Hockey isn’t always forgotten when Blasi is with his daughters.
“Sophie, the 8-year-old, is to the point now where she can make comments on the games,” Blasi said, “so we have good discussions about that. It’s certainly sometimes right on and sometimes out of left field, but nonetheless very informative.
“Emily, my 5-year-old, is pretty dynamic,” he said. “She’s very interesting from minute to minute. She keeps you on your toes.”
Underlying passion
Rico Blasi the coach usually tries to keep a composed face, a poker face, and when he speaks with the press his words are careful and measured. If he ever says anything controversial, especially about an opposing player or team, you can rest assured that the Apocalypse is approaching.

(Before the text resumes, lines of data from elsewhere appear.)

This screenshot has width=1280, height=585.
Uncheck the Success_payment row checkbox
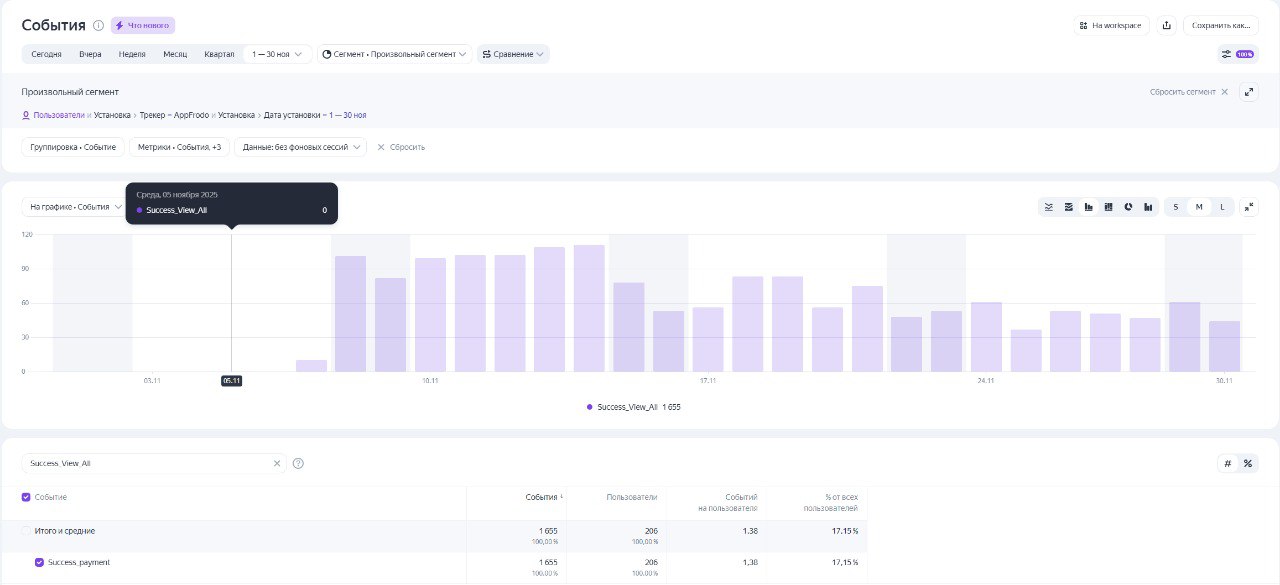(40, 562)
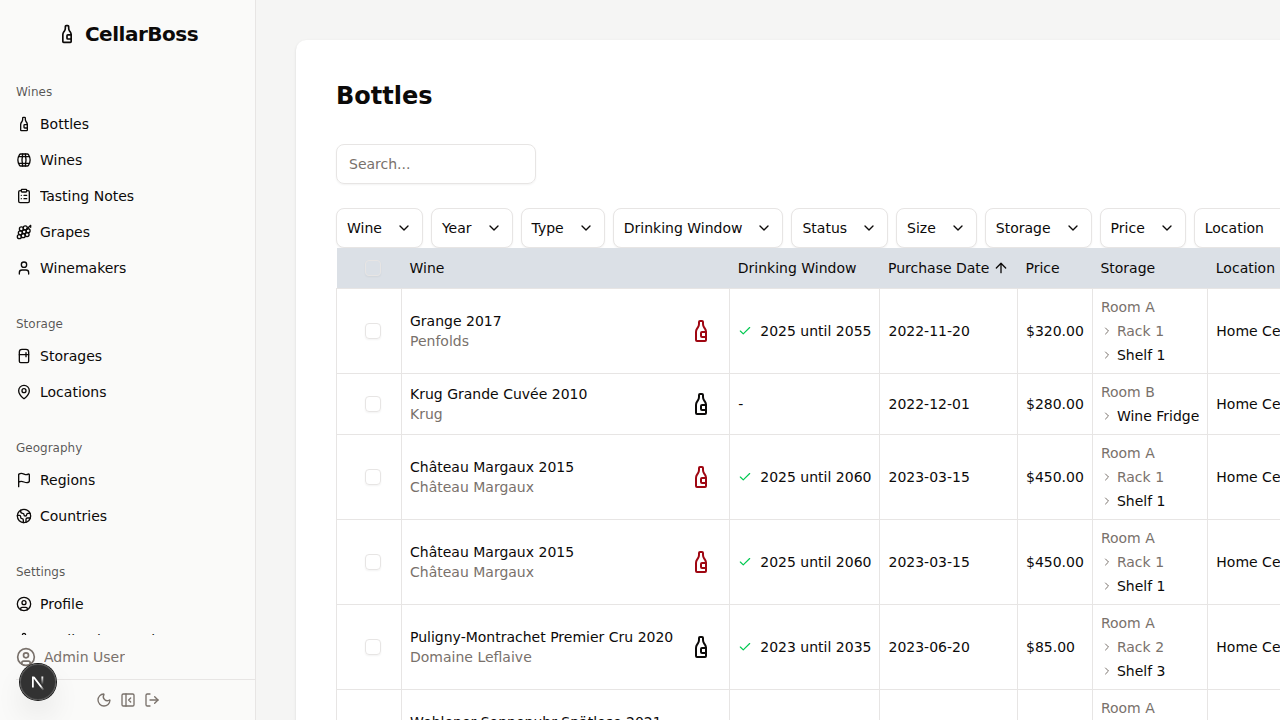Select the Bottles icon in the sidebar

[25, 123]
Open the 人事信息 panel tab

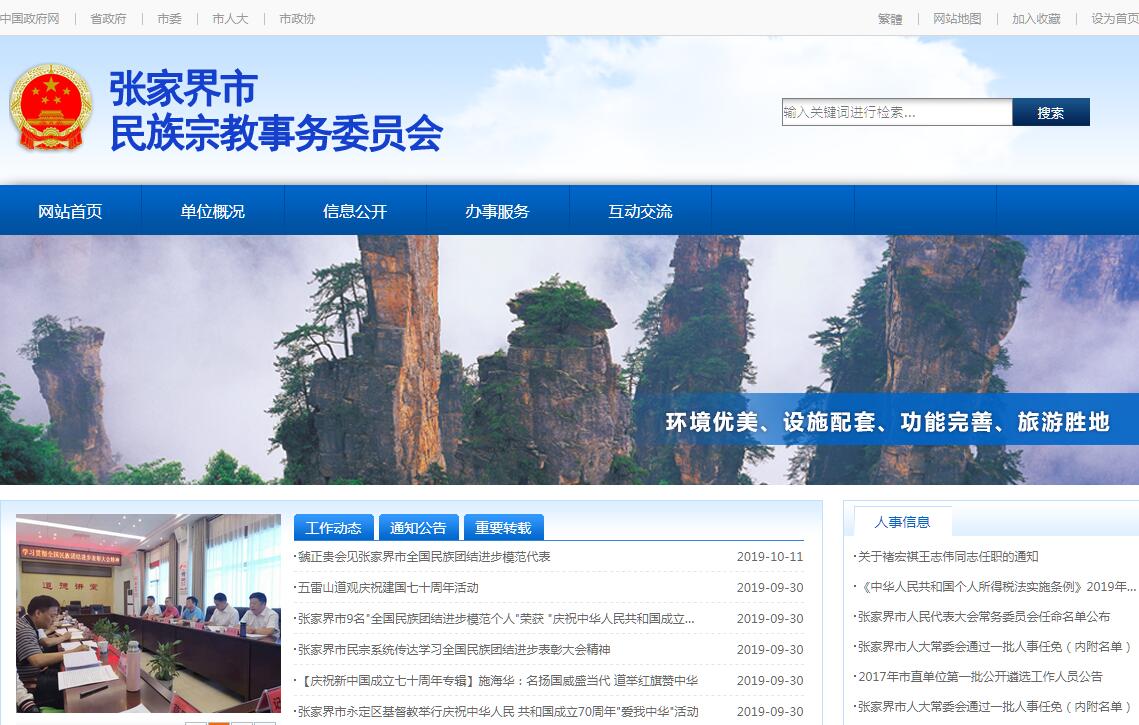[902, 522]
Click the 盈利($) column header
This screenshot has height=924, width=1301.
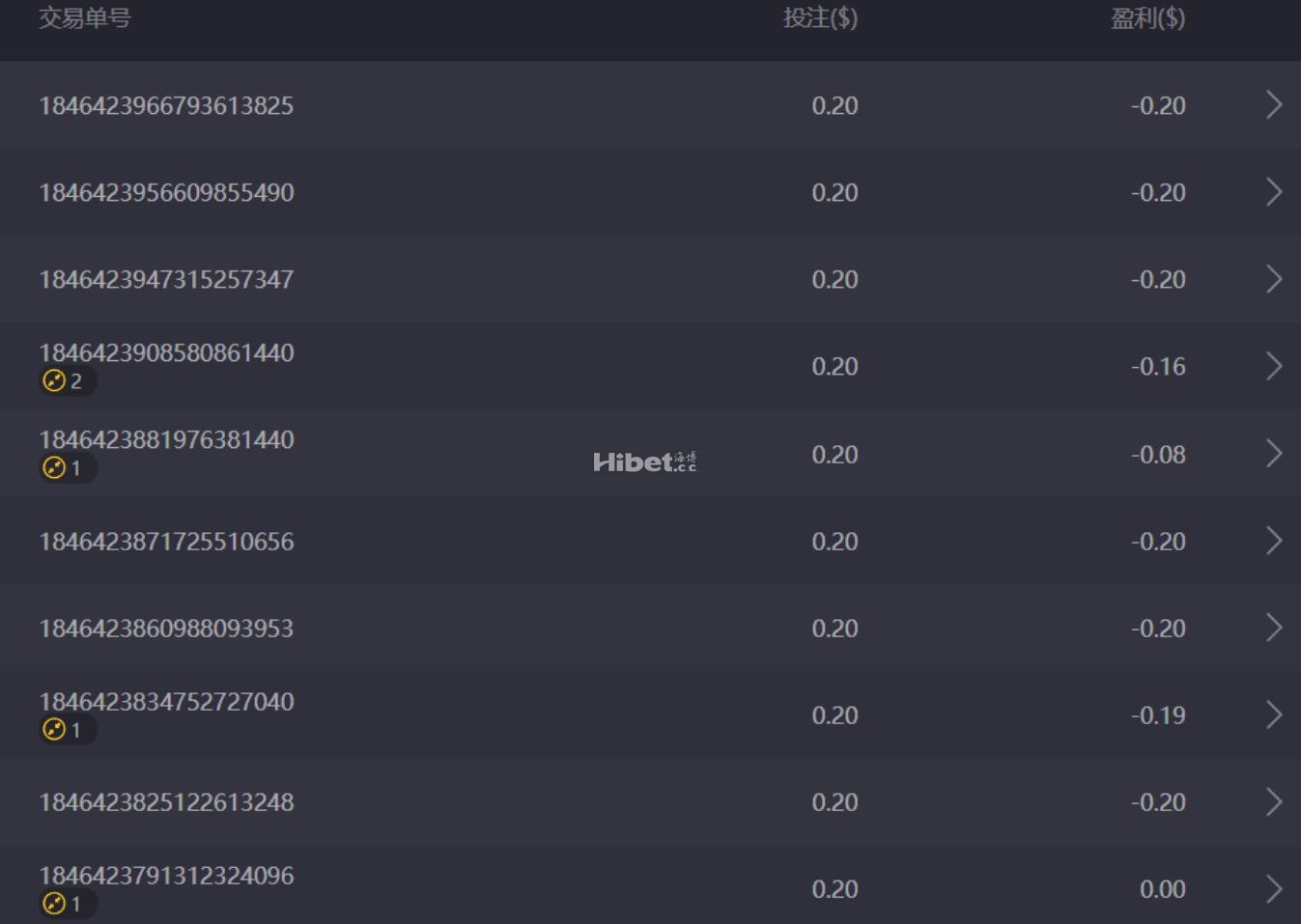[1147, 18]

But there are times when his stoic demeanor can erupt into emotion, sometimes anger, sometimes elation.
“Whether I was an assistant at Denver or an assistant in juniors, I think you would probably see the same passion you see with me at Miami,” Blasi said.
That passion showed itself when he took a gentle shot at those who were skeptical that Miami hockey, which endured 10 losing seasons in 11 years early on, would ever would amount to much.
“There are people out there who said Miami wouldn’t make it as a hockey program,” he said. “I guess they forgot to tell us that.”